R. v. Turner, 2012 ONCA 570 deals with the test to be applied by a preliminary hearing judge and jurisdiction of a reviewing court on an application to quash the decision of a preliminary inquiry judge:
 Before considering the individual grounds of appeal, I wish to review briefly the relevant case law.
 The seminal case on the test to be applied by a preliminary hearing judge is United States of America v. Sheppard,  2 S.C.R. 1067 at p. 1080:
I agree that the duty imposed upon a "justice" under s. 475(1) is the same as that which governs a trial judge sitting with a jury in deciding whether the evidence is "sufficient" to justify him in withdrawing the case from the jury and this is to be determined according to whether or not there is any evidence upon which a reasonable jury properly instructed could return a verdict of guilty. The "justice", in accordance with this principle, is, in my opinion, required to commit an accused person for trial in any case in which there is admissible evidence which could, if it were believed, result in a conviction.
 McLachlin J. (as she then was) in R. v. Charemski,  1 S.C.R. 679, made it clear that the sufficiency of evidence cannot be assessed without reference to the ultimate burden on the Crown to prove the case beyond a reasonable doubt. Charemski concerned the sufficiency of the evidence for a directed verdict. McLachlin J. said at p. 701:
... "sufficient evidence" must mean sufficient evidence to sustain a verdict of guilt beyond a reasonable doubt; merely to refer to "sufficient evidence" is incomplete since "sufficient" always relates to the goal or threshold of proof beyond a reasonable doubt. This must constantly be borne in mind when evaluating whether the evidence is capable of supporting the inferences necessary to establish the essential elements of the case.
 In this case, where there is no direct evidence to establish possession, the preliminary hearing judge must engage in a limited weighing of the circumstantial evidence. This point was emphasized by McLachlin J. in Charemski at p. 699. Again, in R. v. Arcuri, 2001 SCC 54,  2 S.C.R. 828, McLachlin C.J. said at para. 23:
The judge's task is somewhat more complicated where the Crown has not presented direct evidence as to every element of the offence. The question then becomes whether the remaining elements of the offence - that is, those elements as to which the Crown has not advanced direct evidence - may reasonably be inferred from the circumstantial evidence. Answering this question inevitably requires the judge to engage in a limited weighing of the evidence because, with circumstantial evidence, there is, by definition, an inferential gap between the evidence and the matter to be established - that is, an inferential gap beyond the question of whether the evidence should be believed: see Watt's Manual of Criminal Evidence, supra, at § 9.01 (circumstantial evidence is "any item of evidence, testimonial or real, other than the testimony of an eyewitness to a material fact. It is any fact from the existence of which the trial of fact may infer the existence of a fact in issue"); McCormick on Evidence, supra, at pp. 641-42 ("[c]ircumstantial evidence ... may be testimonial, but even if the circumstances depicted are accepted as true, additional reasoning is required to reach the desired conclusion"). The judge must therefore weigh the evidence in the sense of assessing whether it is reasonably capable of supporting the inferences that the Crown asks the jury to draw. This weighing, however, is limited. The judge does not ask whether she herself would conclude that the accused is guilty. Nor does the judge draw factual inferences or assess credibility. The judge asks only whether the evidence, if believed, could reasonably support an inference of guilt. [Emphasis in original.]

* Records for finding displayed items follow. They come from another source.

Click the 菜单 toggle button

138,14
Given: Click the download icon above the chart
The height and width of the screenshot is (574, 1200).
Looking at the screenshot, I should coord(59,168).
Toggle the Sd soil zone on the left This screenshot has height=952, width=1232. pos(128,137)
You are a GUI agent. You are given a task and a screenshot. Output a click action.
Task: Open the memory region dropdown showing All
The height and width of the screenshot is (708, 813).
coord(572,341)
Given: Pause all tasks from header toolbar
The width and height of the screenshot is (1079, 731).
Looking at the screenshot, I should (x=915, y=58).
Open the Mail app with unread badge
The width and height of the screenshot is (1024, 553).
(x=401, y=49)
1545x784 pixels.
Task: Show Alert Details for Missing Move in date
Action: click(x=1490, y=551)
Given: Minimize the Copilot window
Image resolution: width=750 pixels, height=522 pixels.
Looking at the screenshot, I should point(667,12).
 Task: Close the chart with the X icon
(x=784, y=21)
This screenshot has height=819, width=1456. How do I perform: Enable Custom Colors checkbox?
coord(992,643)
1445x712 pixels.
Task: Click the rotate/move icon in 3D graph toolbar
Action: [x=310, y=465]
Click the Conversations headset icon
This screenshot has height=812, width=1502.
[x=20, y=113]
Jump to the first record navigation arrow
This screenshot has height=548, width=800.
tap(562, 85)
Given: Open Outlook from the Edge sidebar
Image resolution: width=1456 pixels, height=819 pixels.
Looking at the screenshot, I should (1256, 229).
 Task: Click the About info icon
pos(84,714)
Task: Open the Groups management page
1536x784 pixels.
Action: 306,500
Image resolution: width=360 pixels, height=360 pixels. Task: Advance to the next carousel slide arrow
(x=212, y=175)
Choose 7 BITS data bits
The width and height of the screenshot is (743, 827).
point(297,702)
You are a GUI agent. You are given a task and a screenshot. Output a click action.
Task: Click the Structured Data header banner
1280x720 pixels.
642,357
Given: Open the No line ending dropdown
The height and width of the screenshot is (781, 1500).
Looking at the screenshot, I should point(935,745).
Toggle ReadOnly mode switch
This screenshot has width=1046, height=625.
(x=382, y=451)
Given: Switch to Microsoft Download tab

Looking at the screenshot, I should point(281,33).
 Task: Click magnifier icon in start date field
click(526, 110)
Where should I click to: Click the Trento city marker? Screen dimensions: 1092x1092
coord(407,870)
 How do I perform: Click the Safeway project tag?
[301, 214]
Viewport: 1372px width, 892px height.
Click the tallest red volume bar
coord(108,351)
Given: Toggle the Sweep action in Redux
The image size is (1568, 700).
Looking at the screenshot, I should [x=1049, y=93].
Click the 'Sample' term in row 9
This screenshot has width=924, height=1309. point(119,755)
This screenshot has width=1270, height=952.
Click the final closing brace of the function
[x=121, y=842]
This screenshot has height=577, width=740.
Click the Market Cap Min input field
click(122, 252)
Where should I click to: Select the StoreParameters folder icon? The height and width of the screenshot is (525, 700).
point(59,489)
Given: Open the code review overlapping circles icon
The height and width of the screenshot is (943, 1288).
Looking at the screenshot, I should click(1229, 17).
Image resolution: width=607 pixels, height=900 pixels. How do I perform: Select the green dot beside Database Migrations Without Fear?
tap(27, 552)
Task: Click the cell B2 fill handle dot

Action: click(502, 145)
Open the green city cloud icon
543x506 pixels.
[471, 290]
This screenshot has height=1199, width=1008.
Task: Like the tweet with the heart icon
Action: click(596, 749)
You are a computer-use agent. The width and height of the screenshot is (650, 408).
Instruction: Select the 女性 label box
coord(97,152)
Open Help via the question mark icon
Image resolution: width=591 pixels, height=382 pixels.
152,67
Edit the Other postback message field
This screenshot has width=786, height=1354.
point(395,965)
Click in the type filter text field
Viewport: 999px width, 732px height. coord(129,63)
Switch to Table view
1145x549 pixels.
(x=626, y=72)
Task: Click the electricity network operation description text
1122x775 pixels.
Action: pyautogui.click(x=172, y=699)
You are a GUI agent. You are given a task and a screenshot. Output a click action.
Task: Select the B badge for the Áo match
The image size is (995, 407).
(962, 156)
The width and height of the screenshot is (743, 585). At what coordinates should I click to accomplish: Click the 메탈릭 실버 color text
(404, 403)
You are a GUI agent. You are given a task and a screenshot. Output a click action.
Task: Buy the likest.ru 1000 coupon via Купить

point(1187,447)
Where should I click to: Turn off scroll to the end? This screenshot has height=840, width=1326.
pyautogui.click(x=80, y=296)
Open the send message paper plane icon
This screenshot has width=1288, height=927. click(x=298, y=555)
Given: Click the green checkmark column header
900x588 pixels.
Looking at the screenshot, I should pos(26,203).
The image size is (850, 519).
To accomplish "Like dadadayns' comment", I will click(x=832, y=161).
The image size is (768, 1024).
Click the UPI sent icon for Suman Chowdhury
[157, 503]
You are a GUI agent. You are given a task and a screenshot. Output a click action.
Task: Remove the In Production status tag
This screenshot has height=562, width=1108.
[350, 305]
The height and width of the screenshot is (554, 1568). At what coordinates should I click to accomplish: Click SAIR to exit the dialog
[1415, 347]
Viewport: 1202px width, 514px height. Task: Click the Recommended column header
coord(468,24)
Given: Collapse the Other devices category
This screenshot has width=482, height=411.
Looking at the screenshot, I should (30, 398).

 The jurisdiction of a reviewing court on an application to quash the decision of a preliminary inquiry judge is very limited. In R. v. Russell, 2001 SCC 53,  2 S.C.R. 804, McLachlin C.J. said at para. 19:
The scope of review on certiorari is very limited. While at certain times in its history the writ of certiorari afforded more extensive review, today certiorari "runs largely to jurisdictional review of surveillance by a superior court of statutory tribunals, the term 'jurisdiction' being given its narrow or technical sense": Skogman v. The Queen,  2 S.C.R. 93, at p. 99. Thus, review on certiorari does not permit a reviewing court to overturn a decision of the statutory tribunal merely because that tribunal committed an error of law or reached a conclusion different from that which the reviewing court would have reached. Rather certiorari permits review "only where it is alleged that the tribunal has acted in excess of its assigned statutory jurisdiction or has acted in breach of the principles of natural justice which, by the authorities, is taken to be an excess of jurisdiction": Skogman, supra, at p. 100 (citing Forsythe v. The Queen,  2 S.C.R. 268).